▸ GIVEN TASK:
Transcribe the stretch of the listing from the line containing "İletişim (99, 2501)" through the line containing "Besuch / Anfahrt (1299, 990)", both included, reproducing each line precisely.

▸ RECORDS SHOWN:
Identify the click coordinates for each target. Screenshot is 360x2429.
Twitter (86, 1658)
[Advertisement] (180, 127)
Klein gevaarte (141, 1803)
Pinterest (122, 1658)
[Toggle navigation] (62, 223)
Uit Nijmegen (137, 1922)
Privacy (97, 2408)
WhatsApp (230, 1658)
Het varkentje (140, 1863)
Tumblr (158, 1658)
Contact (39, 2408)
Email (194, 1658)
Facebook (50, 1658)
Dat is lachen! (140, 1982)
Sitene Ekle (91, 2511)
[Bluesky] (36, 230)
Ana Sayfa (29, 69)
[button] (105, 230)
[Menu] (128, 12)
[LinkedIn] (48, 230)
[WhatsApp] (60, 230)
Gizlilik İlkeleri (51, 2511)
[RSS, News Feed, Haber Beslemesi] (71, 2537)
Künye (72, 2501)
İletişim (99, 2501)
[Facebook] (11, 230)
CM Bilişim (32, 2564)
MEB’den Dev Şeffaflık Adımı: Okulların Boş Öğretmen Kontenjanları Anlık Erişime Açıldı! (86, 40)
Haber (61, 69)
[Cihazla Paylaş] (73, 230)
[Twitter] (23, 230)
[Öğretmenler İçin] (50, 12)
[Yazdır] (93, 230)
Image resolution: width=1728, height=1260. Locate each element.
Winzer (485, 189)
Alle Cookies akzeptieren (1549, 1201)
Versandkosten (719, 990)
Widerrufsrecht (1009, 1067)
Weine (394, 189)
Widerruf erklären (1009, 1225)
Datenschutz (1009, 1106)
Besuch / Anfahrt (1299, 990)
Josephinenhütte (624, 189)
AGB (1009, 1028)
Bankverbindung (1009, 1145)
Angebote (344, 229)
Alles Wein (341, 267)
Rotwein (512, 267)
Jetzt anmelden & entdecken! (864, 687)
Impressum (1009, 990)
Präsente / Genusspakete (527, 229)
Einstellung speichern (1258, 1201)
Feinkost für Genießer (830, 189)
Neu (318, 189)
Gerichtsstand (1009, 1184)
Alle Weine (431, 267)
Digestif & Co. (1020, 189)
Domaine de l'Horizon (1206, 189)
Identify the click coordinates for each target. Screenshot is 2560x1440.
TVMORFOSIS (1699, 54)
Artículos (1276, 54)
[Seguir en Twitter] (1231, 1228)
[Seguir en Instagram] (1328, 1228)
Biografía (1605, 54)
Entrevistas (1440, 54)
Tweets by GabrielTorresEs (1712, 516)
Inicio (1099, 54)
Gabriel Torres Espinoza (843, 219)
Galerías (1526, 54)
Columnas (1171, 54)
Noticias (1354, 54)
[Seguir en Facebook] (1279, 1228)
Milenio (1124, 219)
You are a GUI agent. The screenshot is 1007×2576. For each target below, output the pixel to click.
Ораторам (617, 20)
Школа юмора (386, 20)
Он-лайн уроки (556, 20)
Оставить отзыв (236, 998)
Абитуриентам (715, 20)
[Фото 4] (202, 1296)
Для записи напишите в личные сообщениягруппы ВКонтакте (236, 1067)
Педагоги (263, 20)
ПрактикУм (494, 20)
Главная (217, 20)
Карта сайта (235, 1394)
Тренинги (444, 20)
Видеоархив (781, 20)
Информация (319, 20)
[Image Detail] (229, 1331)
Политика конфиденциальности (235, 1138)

▸ SOLUTION:
İletişim (99, 2501)
[Facebook] (11, 230)
CM Bilişim (32, 2564)
MEB’den Dev Şeffaflık Adımı: Okulların Boş Öğretmen Kontenjanları Anlık Erişime Açıldı! (86, 40)
Haber (61, 69)
[Cihazla Paylaş] (73, 230)
[Twitter] (23, 230)
[Öğretmenler İçin] (50, 12)
[Yazdır] (93, 230)
Image resolution: width=1728, height=1260. Locate each element.
Winzer (485, 189)
Alle Cookies akzeptieren (1549, 1201)
Versandkosten (719, 990)
Widerrufsrecht (1009, 1067)
Weine (394, 189)
Widerruf erklären (1009, 1225)
Datenschutz (1009, 1106)
Besuch / Anfahrt (1299, 990)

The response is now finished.